色々あってゲーム序盤をプレイし直す形で村人の台詞などを書き写しているうちに、なんとなく思いついた話です。プレイヤーにとってはリッカちゃんとの初対面はゲーム冒頭でも、考えたらゲームの始まる前から主人公は守護天使の仕事やってたことになるんだから、主人公のみならず、もちろんお師様も、彼女に対する面識は(程度はともかく)あるはずだよなぁと。で、リッカちゃんの親父さんが亡くなったのって2年前って話だけど、その間ずっとお師様は彼のこと見逃してたんだろーか、なんて疑問も生まれて。たぶんリベルトさん、ゲーム中でも最初遺跡にいたし、あちこちウロウロしててつかまらなかった(+この世に残ってると思われてなかった)んじゃないか……という結論に達しましたけど。もしくは一度は天に召されたけど、何だかんだ未練でつい戻ってきちゃいました、てへ。みたいなノリ?

「リッカの父が流行り病で亡くなった」という話、ベクセリアでのイベントを知った後で改めて見ると、最初のプレイ時とはまた違う印象というか感慨がありました。

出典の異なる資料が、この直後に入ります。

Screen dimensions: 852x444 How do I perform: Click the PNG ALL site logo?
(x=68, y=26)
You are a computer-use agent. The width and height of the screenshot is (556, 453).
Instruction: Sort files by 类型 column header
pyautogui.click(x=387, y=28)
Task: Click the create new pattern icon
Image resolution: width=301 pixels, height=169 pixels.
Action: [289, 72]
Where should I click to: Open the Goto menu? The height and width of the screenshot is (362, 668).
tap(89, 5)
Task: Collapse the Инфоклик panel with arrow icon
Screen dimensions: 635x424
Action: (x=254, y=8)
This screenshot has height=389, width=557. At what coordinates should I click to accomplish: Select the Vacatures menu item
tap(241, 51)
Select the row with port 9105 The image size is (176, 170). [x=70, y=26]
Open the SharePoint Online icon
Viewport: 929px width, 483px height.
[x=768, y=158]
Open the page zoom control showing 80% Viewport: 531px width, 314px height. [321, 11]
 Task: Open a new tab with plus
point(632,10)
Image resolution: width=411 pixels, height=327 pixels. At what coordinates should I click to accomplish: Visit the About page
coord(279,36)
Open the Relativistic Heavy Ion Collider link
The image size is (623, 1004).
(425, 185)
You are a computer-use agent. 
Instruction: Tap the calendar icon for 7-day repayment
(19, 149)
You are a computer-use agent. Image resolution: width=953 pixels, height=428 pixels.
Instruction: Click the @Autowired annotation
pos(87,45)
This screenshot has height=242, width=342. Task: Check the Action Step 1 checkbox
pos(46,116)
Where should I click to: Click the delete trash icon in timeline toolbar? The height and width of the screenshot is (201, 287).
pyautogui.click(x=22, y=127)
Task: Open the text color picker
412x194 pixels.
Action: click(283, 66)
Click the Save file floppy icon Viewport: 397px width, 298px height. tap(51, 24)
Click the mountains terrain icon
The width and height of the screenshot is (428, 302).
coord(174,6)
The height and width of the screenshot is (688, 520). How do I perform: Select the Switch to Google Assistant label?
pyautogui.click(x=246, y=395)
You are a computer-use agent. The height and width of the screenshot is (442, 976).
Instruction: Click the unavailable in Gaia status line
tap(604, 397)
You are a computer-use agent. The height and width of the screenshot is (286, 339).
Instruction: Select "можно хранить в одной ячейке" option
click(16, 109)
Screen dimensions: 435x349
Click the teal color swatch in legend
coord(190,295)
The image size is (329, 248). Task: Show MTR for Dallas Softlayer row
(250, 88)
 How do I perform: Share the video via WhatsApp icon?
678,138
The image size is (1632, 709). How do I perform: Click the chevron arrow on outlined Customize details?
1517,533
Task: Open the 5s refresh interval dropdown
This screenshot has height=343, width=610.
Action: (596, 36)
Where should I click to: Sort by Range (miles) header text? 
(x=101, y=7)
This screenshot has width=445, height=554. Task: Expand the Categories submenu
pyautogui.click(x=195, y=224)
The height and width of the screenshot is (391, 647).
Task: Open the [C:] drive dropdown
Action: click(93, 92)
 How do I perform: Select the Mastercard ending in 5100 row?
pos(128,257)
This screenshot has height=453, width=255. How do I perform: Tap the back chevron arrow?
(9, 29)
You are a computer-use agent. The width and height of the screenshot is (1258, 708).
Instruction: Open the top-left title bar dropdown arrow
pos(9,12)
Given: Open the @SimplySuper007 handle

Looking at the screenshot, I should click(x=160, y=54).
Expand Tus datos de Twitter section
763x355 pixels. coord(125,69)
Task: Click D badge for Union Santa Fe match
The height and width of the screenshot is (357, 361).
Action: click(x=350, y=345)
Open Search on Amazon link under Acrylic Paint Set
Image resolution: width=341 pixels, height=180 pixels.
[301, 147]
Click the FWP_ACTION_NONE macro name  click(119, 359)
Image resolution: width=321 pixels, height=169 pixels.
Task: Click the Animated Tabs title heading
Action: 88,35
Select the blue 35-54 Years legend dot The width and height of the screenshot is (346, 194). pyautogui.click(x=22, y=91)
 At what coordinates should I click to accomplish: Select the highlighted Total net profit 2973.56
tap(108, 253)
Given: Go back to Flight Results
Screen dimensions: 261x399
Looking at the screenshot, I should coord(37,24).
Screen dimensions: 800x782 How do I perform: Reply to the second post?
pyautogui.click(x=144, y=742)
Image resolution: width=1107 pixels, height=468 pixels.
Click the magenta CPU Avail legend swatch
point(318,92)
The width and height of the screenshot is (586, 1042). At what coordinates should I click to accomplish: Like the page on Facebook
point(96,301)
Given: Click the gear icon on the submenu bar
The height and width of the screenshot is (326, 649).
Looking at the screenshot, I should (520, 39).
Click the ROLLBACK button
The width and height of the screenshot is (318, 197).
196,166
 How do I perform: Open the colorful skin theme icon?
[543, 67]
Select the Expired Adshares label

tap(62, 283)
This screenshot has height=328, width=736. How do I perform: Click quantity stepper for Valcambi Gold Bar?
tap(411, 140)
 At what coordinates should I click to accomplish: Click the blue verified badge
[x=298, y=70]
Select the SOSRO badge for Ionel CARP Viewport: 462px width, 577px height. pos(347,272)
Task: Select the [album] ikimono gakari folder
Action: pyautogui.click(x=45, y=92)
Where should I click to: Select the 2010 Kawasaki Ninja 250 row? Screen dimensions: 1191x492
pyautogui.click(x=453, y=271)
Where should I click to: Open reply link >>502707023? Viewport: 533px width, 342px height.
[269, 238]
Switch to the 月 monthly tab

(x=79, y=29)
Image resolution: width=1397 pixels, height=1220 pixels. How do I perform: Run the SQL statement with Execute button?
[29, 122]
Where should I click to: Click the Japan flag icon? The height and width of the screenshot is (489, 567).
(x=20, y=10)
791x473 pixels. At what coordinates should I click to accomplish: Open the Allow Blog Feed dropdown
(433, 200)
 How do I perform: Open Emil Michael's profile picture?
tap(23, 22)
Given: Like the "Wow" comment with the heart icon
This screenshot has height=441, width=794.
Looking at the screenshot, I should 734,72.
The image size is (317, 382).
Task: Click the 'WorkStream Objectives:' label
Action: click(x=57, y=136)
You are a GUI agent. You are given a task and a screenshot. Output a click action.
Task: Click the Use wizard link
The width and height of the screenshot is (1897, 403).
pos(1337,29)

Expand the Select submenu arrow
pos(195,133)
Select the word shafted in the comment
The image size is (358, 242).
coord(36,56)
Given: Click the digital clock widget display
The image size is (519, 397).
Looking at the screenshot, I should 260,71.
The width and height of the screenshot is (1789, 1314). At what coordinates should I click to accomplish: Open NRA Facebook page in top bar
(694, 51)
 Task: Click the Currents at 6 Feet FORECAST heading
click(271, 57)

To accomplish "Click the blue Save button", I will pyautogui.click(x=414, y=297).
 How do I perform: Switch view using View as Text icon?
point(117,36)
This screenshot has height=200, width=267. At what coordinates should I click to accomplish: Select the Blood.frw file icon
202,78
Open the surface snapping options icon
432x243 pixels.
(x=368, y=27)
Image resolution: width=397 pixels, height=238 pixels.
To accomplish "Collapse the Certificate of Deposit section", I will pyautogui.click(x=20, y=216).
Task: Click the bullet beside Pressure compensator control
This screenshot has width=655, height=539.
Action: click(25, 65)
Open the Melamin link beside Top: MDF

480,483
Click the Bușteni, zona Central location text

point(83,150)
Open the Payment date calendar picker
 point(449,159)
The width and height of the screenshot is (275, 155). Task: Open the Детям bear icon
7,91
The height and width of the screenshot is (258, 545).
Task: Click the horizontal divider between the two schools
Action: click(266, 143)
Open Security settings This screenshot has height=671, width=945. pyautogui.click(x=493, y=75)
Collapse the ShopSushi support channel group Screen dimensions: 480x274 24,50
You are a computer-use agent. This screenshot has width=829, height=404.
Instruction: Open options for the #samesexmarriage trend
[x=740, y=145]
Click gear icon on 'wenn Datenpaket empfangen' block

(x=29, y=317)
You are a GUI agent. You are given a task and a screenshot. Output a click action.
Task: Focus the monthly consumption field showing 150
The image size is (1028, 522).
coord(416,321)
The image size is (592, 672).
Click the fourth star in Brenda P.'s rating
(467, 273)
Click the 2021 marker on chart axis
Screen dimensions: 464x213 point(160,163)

そちらとも絡めた話、つくれなくもなさそうだなーと……予定は未定ですが。

超捏造ですが、リッカちゃんが今の髪型になったのは一人で宿の仕事をやるようになってからで、父の死を吹っ切って気持ちを切り替えるために髪を切った、という設定にしました。それを見たニード辺りに、「切っちまったのかよ、もったいねー」とか言われてればいいと思います。